Perplexity of a model is a measure of uncertainty for a random variable. It's calculated using the average cross-entropy, which is based on the number of words in a dataset and the predicted probability of a word based on the preceding context.

A higher perplexity score is generally considered worse. This is because it suggests that the text is more likely to have been written by a human.

In [None]:
eval_results = trainer.evaluate()
print(f"Perplexity: {math.exp(eval_results['eval_loss']):.2f}")

Perplexity: 33.20


Save the model

In [None]:
trainer.save_model("/content/drive/MyDrive/MailCompletion Bot/finetuned_models")

## Inference the LLM

Load the model from the saved checkpoint

In [None]:
model = AutoModelForCausalLM.from_pretrained('/content/distilgpt2-fine_tuned-aeslc-T4/checkpoint-1530')

In [None]:
text = """
Hey Aniruddha Mandal,

I'm sending you a final reminder that you've been added to the pre-vetted pool. We see that you haven't finished completing your profile details and need you to do this immediately in order to show your profile to US companies. If you do not complete your details, we will remove you from the pool.
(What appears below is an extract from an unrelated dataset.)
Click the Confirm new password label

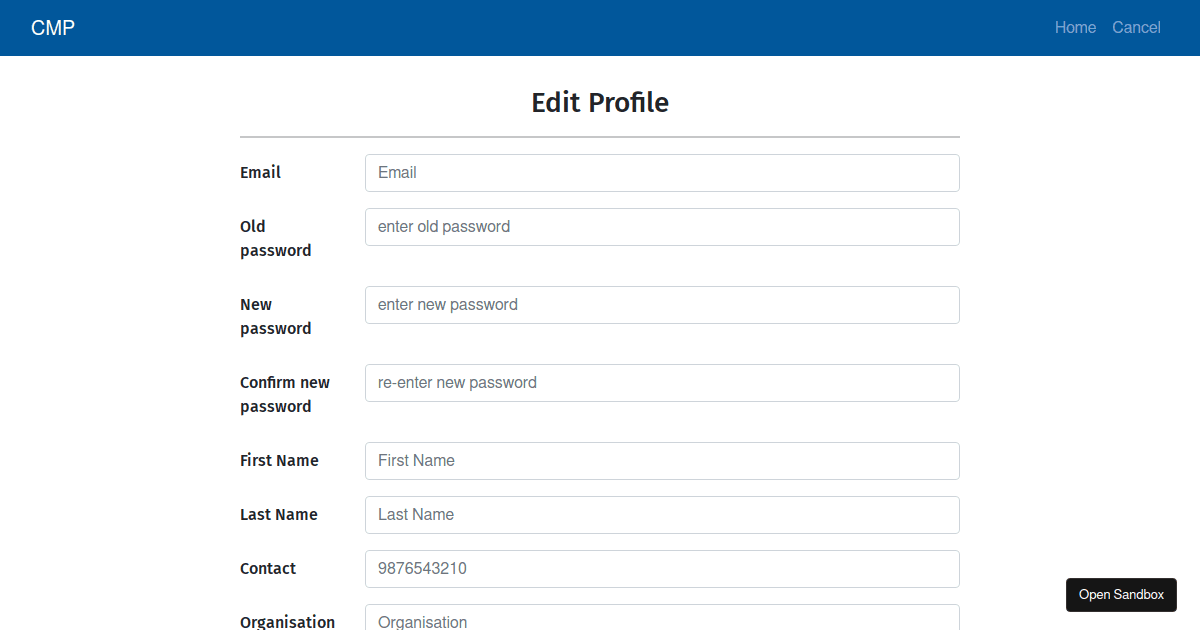click(x=285, y=394)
Please confirm all your information is correct
"""

Decode the output with Causal Language Modeling (CLM) objective. Remember the max_length is used to constrain the number of tokens it will output, keeping it low to 2-5 gives much better contextual results.

In [None]:
inputs = tokenizer(text, return_tensors="pt")
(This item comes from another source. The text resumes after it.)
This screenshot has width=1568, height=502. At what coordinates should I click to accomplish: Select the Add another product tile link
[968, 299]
generation_output = model.generate(
    **inputs,
    return_dict_in_generate=True,
    output_scores=True,
    max_length=inputs.input_ids.shape[-1]+2,  # Limit generation to two words
    # no_repeat_ngram_size=2,  # Avoid repeating word pairs
    num_beams=1,
    do_sample=False,  # Use greedy search for deterministic single-word output
    repetition_penalty=1.5,
    length_penalty=2.0
)

generated_word = tokenizer.decode(generation_output['sequences'][0])
print(generated_word)


Setting `pad_token_id` to `eos_token_id`:50256 for open-end generation.



Hey Aniruddha Mandal,

I'm sending you a final reminder that you've been added to the pre-vetted pool. We see that you haven't finished completing your profile details and need you to do this immediately in order to show your profile to US companies. If you do not complete your details, we will remove you from the pool.

Please confirm all your information is correct so there